虫の音聞こゆ獨りの夜に唯一の友の煙草吸ふ

これまで二十数年もの間に人間として過ごしてきて、僕の持つ価値観や性格とぴたりと同じものはおろか、似たようなものを持つような人と出会ったことがないのではないかと思う。
小学中学高校と何となしに親しくなった友達はいた。けれどももう今ではその誰とも何の繋がりもない。余計に二台持っている携帯電話には誰からも連絡が来ないから、携帯はただの月額使用料 2000 円 * 2 の目覚まし時計になっている。
そもそも友人として繋がりを保ち続けるのは、意図的にこちらから定期的に連絡しないといけないのか、あるいは本当に繋がる意味のある関係においてのみ繋がりは自然と保たれ続けるのか、一体どういうものなのかがまず理解できていない。これは理解しなければいけない種類のものなのか、対人関係を続ける上で自然と身に付くものなのかも分からない。もしかするとこれは生まれ付き持っているはずの能力だったものが、僕は欠落して生まれてきてしまったのではないかとも思ってしまう。
確かにこちらからは全く連絡は取らない。これは間違いなくいけないのだろう。それは今後において改善の余地があるからまだいい。けれども困るのは、過ごしている上で自然に身に付くはずの対人関係維持構築能力が欠落している場合だ。これは社会的な活動を全くしていない今の僕にとっては今さらどうしようもない。

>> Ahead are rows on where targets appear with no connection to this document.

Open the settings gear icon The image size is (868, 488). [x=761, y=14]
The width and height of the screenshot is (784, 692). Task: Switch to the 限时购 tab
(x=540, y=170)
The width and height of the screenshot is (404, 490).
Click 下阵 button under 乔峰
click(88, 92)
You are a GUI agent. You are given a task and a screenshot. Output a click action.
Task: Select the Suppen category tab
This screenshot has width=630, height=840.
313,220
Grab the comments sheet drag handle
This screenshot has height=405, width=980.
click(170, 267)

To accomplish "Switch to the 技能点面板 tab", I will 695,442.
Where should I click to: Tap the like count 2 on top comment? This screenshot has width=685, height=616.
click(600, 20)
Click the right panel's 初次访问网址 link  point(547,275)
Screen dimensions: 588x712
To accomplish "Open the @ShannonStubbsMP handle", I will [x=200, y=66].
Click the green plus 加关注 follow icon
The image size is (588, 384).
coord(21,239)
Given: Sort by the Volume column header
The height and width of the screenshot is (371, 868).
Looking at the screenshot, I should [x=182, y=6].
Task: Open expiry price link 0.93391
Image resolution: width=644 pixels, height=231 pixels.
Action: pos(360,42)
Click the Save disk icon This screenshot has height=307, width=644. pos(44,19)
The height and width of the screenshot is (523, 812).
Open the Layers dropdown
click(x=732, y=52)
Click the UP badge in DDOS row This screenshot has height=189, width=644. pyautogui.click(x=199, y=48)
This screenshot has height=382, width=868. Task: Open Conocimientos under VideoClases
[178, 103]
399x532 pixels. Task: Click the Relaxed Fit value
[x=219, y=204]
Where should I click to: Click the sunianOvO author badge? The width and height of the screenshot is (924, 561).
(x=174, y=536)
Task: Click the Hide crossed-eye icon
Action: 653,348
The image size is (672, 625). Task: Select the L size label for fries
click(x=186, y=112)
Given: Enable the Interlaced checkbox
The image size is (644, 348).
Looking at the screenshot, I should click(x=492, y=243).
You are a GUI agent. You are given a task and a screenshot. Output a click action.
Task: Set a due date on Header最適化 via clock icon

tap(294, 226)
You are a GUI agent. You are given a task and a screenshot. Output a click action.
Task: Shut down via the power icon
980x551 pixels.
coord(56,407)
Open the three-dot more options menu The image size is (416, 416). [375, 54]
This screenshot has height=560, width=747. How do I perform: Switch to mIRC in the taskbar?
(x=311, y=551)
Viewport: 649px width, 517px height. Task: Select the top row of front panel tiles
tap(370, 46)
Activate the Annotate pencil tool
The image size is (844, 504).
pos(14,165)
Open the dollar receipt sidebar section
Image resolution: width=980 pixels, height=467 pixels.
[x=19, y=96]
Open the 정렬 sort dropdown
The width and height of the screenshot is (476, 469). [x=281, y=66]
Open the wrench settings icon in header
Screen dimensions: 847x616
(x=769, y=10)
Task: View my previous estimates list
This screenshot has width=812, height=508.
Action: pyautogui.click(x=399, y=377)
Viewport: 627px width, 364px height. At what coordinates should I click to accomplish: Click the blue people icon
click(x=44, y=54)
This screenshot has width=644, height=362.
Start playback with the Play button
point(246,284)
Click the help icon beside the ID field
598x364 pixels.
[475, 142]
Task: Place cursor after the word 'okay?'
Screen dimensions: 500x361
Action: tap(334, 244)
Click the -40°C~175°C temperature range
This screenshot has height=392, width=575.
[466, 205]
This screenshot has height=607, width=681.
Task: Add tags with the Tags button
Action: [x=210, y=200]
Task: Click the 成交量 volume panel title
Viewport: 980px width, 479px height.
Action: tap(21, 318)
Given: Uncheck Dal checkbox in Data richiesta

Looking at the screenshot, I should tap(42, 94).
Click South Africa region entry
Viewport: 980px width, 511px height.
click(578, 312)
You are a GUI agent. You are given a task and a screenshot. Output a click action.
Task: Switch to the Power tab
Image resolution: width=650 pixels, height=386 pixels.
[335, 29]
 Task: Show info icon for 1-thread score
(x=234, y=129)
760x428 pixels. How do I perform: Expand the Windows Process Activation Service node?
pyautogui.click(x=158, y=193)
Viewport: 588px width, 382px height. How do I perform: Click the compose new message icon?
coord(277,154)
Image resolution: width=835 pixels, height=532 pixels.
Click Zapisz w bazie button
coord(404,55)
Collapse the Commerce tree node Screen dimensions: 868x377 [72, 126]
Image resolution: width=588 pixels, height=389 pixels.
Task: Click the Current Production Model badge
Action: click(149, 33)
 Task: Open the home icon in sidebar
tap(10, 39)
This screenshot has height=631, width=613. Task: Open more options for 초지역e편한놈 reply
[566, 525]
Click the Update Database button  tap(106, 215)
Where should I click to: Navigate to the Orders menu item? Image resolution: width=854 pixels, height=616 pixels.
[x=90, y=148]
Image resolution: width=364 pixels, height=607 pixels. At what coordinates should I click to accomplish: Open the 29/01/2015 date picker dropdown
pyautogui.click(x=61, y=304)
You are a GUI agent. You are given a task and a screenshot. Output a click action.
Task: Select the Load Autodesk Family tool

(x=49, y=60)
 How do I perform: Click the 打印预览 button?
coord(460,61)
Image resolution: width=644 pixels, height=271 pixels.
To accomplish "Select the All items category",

もしかすると、相手にとって僕と関係を保ち続けるという利点が僕には感じられないのではないか? 端的に言えば、僕に何らかの性格的な問題があるから相手が自然と離れていく。思わず溜息が出る。
そうして僕は一人になってしまった。休みにどこかへ行こうと誘ってくれる友人もいなければ、誘える友人ももういない。普通の人には友達は百人いるのだから、僕が一人きりなのは間違いなく僕の問題でそうなってしまっているのだ。
そう思うと何だかやるせない気持ちが身体中に染み渡っていって、焦りにも似た大きな寂しさを感じる。今の状態がそうだ。普段の何も考えていない時は全く平気だった。けれども一旦考え始めると、もうどうにもならない。
実際に、大学に入り始めて寂しさを憶えた時、突然の思い付きで高校の時の友達に電話を掛けたことがあった。あれはたぶん、相手にしてみれば宗教かマルチ商法の勧誘の前触れか何かだとでも思われたんだろう。
そして今も、さきほど例の留学生の友人にメールを送った。インスタントメッセンジャで、昔の同い年の同僚の使用しているアカウントに登録申請をしたりもした。
こうして寂しさ極限。外で鳴いている虫さん、独りで寂しいから鳴いているのなら、僕がここにいる。